Kassambara Alboukadel, Moreaux Jerome
Department of Biological Hematology, CHU Montpellier, Montpellier, France.
Institute of Human Genetics, UMR 9002, CNRS and University of Montpellier, Montpellier, France.
Methods Mol Biol. 2018;1792:157-166. doi: 10.1007/978-1-4939-7865-6_11.

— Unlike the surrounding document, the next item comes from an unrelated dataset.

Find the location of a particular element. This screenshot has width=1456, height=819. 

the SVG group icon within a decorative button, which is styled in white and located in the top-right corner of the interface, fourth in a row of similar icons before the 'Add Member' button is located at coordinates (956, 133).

DNA microarrays have considerably helped to improve the understanding of biological processes and diseases including multiple myeloma (MM). GEP analyses have been successful to classify MM, define risk, identify therapeutic targets, predict treatment response, and understand drug resistance.This generated large amounts of publicly available data that could benefit from easy-to-use bioinformatics resources to analyze them. Here we present easy-to-use and open-access bioinformatics tools to extract and visualize the most prominent information from GEP data.
DNA微阵列极大地帮助了人们对包括多发性骨髓瘤(MM)在内的生物过程和疾病的理解。基因表达谱(GEP)分析已成功用于MM的分类、风险定义、治疗靶点识别、治疗反应预测以及耐药性理解。这产生了大量可公开获取的数据,而利用易于使用的生物信息学资源来分析这些数据会大有裨益。在此,我们展示了易于使用且开放获取的生物信息学工具,用于从GEP数据中提取并可视化最突出的信息。